I can obviously get bytes from a string, but at the risk of expanding some characters into multiple bytes, or discarding/altering bytes above 127, etc. This is fine and I fully understand the reasons for this - but what would be handy for me is either (a) an encoding that guarantees no conversion or discarding of characters so that I can use a string as a convenient byte buffer, or (b) some sort of ByteString class that gives the convenience of the string class. (Ideally the latter as it seems less of a hack.) Do either of these already exist? (Or are trivial to implement?)

I am aware of System.IO.MemoryStream, but the prospect of creating one of those each time and then having to make a System.IO.StreamReader at the end just to get access to ReadToEnd() doesn't seem very efficient, and this is in performance-sensitive code.

(I hope nobody minds that I tagged this as C# as I felt the answers would likely apply there also, and that C# users might have a good idea of the possible solutions.)

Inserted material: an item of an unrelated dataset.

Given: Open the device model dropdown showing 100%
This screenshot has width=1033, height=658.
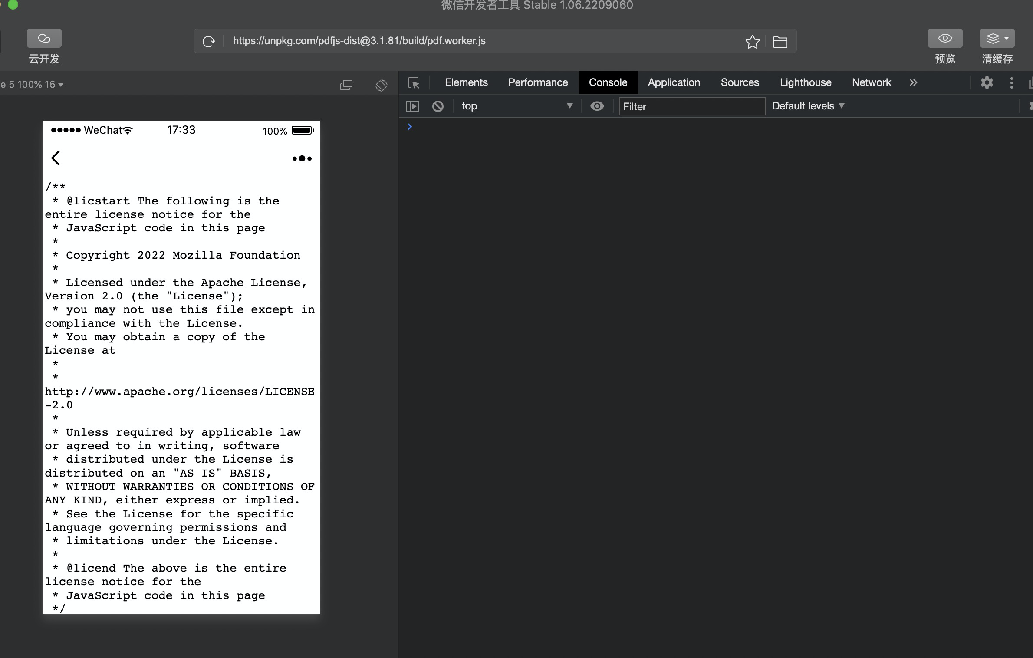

EDIT: I've also just discovered System.Text.StringBuilder - again, is there such a thing for bytes?

2

There are 2 best solutions below

8
On BEST ANSWER

Use the Latin-1 encoding as described in this answer. It maps values in the range 128-255 unchanged, useful when you want to roundtrip bytes to chars.

UPDATE

Or if you want to manipulate bytes directly, use List<byte>:

List<byte> result = ...
...
// Add a byte at the end
result.Add(b);
// Add a collection of bytes at the end
byte[] bytesToAppend = ...
result.AddRange(bytesToAppend);
// Insert a collection of bytes at any position
byte[] bytesToInsert = ...
int insertIndex = ...
result.InsertRange(insertIndex, bytesToInsert);
// Remove a range of bytes
result.RemoveRange(index, count);
... etc ...

I've also just discovered System.Text.StringBuilder - again, is there such a thing for bytes?

The StringBuilder class is needed because regular strings are immutable, and a List<byte> gives you everything you might expect from a "StringBuilder for bytes".

9
On

I would suggest that you use MemoryStream combined with the GetBuffer() operator to retrieve the end result. Strings are actually fixed length and immutable, and to add or replace one byte to a string requires you to copy the whole thing into a new string, which is quite slow. To avoid this you would need to use a StringBuilder which allocates memory and doubles the capacity when needed, but then you might just as well use MemoryStream instead which does a similar thing but on bytes.

Each element in the string is a char and are actually two bytes because .NET strings are always UTF-16 in memory, which means you will also be wasting memory if you decide to store only one byte in each element.